With apologies to the likes of Coe, Cram, Holmes and Edwards, Paula Radcliffe is the greatest athlete ever to have emerged from within the British Isles. She holds every British record from 3000m upwards and holds multiple world championship titles on the track, the country and on roads. No Briton has pushed the boundaries of their event in the way that Radcliffe has, let alone put the boundaries out of sight of most of their competitors.

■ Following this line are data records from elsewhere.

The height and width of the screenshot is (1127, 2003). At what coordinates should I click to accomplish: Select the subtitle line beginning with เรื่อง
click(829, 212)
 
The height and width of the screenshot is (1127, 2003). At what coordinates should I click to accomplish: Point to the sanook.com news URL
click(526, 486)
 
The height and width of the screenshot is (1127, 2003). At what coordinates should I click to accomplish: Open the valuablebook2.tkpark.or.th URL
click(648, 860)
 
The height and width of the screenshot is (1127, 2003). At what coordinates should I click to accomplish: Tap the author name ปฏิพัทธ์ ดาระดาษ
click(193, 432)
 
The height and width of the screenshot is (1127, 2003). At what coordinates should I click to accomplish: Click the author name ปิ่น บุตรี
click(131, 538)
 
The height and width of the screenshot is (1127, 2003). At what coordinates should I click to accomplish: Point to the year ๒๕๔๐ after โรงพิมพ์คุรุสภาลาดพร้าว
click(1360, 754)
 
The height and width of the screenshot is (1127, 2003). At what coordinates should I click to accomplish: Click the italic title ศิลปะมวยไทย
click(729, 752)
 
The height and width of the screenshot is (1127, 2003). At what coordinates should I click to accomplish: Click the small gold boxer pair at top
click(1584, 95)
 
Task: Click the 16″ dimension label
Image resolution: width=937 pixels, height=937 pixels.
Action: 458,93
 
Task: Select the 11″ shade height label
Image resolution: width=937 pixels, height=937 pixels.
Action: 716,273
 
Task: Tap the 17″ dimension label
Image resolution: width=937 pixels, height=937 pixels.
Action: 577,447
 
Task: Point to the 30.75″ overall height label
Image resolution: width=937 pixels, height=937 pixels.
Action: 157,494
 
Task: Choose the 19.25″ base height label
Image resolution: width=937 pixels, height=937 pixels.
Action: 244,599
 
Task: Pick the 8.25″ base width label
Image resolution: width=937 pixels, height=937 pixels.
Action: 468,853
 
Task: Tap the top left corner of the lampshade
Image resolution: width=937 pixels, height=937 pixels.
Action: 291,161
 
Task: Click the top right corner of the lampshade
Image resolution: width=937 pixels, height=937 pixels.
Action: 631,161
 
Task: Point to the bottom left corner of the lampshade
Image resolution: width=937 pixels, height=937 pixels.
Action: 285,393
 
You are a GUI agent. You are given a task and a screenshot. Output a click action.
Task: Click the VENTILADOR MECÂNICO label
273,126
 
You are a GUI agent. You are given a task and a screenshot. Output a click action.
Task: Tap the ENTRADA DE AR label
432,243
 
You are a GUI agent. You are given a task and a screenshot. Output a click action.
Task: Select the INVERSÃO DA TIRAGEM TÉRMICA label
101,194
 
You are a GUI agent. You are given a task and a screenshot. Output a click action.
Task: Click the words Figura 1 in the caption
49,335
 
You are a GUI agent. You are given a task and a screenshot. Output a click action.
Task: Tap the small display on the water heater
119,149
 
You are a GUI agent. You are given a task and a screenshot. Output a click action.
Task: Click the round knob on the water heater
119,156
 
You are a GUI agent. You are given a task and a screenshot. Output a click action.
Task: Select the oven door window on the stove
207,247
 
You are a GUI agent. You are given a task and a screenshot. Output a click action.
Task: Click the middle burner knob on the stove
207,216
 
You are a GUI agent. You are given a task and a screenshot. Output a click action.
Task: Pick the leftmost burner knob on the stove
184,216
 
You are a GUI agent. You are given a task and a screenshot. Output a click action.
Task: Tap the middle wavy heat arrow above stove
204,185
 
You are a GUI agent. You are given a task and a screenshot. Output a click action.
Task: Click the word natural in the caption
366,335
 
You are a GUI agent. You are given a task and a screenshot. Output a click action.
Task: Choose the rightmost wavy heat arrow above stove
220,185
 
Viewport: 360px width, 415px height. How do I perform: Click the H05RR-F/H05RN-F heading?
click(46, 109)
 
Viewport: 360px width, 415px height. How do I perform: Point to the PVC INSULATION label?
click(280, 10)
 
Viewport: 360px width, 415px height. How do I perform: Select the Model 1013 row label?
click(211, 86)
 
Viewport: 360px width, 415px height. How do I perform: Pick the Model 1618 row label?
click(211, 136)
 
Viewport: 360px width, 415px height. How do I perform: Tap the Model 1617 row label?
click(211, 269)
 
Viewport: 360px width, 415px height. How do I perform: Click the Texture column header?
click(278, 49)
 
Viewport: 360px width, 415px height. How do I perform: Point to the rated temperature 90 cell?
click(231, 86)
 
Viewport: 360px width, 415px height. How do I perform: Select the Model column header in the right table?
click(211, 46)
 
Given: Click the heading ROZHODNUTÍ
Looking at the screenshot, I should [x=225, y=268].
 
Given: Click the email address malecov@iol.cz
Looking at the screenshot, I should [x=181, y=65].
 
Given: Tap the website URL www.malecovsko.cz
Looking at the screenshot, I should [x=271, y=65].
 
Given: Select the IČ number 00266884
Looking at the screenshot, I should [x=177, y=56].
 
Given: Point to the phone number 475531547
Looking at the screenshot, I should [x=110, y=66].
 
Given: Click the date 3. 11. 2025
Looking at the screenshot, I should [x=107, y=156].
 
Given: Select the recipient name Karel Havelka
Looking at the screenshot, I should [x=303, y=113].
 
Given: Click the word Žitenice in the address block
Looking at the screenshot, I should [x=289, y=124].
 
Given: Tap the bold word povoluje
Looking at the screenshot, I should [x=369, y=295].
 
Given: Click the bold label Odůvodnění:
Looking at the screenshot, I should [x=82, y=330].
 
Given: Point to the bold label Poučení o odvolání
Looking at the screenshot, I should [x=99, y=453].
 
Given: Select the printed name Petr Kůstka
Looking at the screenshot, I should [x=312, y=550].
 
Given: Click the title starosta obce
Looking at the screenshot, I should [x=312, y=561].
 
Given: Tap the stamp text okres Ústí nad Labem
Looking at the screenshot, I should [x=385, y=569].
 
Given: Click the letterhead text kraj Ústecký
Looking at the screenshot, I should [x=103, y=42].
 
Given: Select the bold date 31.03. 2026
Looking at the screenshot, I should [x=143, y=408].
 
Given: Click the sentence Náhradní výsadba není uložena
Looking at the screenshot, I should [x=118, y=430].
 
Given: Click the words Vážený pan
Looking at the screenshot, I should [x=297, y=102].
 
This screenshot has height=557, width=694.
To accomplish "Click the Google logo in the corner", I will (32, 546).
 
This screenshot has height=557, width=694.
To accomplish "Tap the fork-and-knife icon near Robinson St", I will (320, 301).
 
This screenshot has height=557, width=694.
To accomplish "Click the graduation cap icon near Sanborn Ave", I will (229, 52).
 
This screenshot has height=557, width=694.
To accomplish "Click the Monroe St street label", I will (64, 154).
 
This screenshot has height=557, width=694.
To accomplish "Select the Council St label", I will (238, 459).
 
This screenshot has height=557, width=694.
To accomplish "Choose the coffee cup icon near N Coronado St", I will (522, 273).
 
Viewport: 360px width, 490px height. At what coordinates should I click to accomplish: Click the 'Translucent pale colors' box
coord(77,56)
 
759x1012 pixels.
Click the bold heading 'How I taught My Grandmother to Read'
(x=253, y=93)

In my view, her marathon world record from London in 2003 (her finest hour – or more specifically 2 hours and 15 minutes) is the greatest in the books. It is better than Bolt’s 9.58, better than Komen’s 7:20, better than El Guerrouj’s 3:43, superior to Koch’s 47.60 and beats any of Isinbayeva’s vaults hands down. Say what you like about having a male pacemaker to drag her round the course but no other woman has come within three minutes of her best time. She was not just the fastest woman in the world that year but the fastest person in the UK, male or female. Astonishing. Of the current crop of female marathon runners, Mary Keitany is the only name that springs to mind capable of recording a time close to Paula’s 2:15:25.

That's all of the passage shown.